# Pedido
Reproduza sem nenhuma alteração a passagem do texto sobre o general Oviedo, tudo desde "Conheci o general" até "Napoleão do Chaco.".

# Trecho para leitura
************

Conheci o general Lino César Oviedo em 1997 ou 1998, quando
eu o entrevistei para as “páginas vermelhas” da ISTOÉ. Lembro-me de que em sua
casa havia várias fotos dele fardado como um típico caudilho latino-americano, montado
num cavalo branco, feito um Napoleão do Chaco.
Na época, fazia pouco tempo que Oviedo
tinha sido afastado do comando do Exército paraguaio, acusado de tentar um
golpe contra o presidente Juan Carlos Wasmosy. Absolvido da acusação pela
Justiça, Oviedo ganhou a convenção do Partido Colorado, derrotando José Maria Argaña,
candidato de Wasmosy. Mas em seguida, uma corte marcial criada ad hoc por Wasmosy condenou Oviedo a dez
anos de prisão pela tentativa de golpe, tirando-o da disputa pelo Palácio
de López.

************

# Trecho dos dados
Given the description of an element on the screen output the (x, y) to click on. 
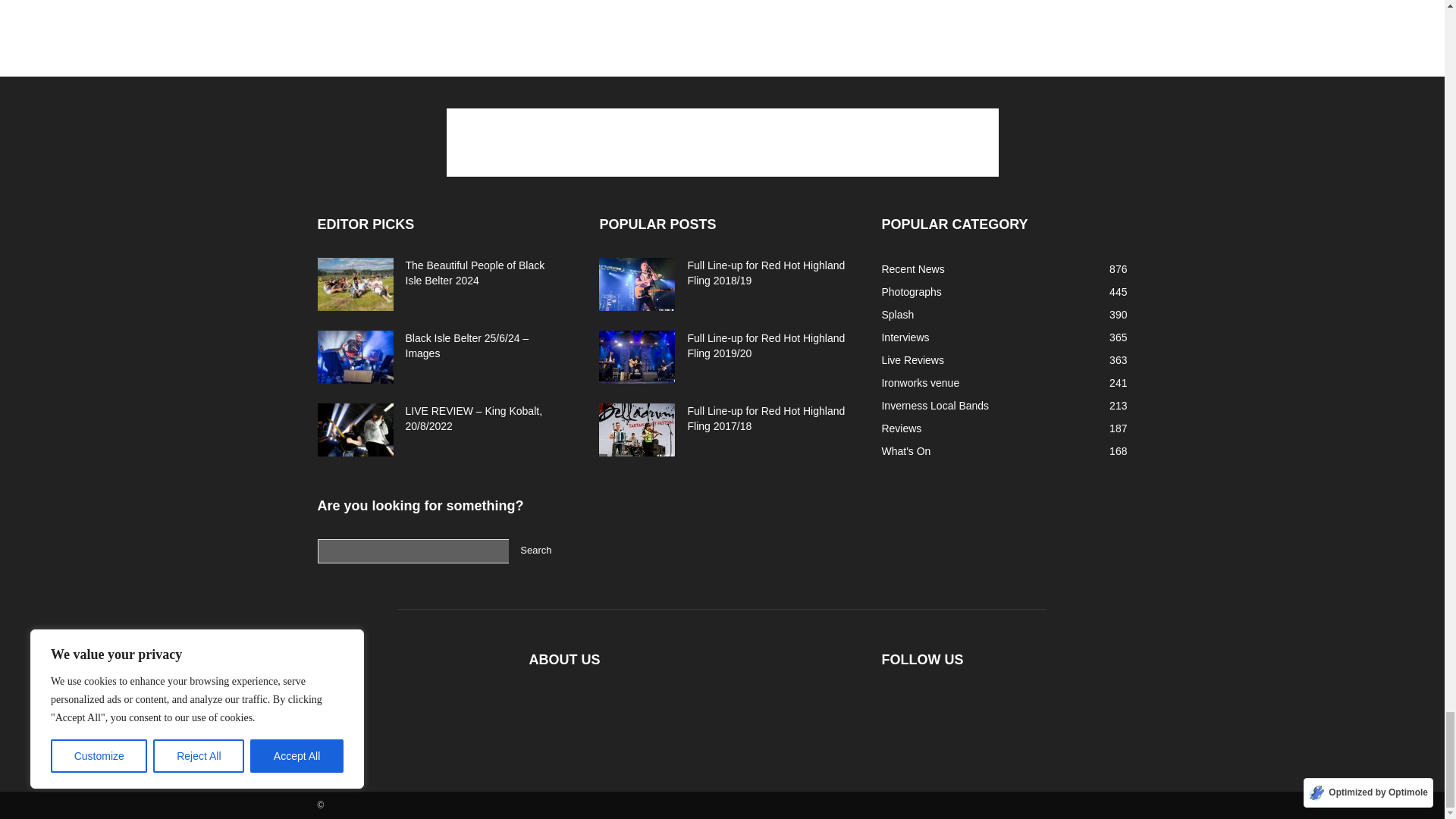
Search (535, 550)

************

# Solução do problema
Conheci o general Lino César Oviedo em 1997 ou 1998, quando
eu o entrevistei para as “páginas vermelhas” da ISTOÉ. Lembro-me de que em sua
casa havia várias fotos dele fardado como um típico caudilho latino-americano, montado
num cavalo branco, feito um Napoleão do Chaco.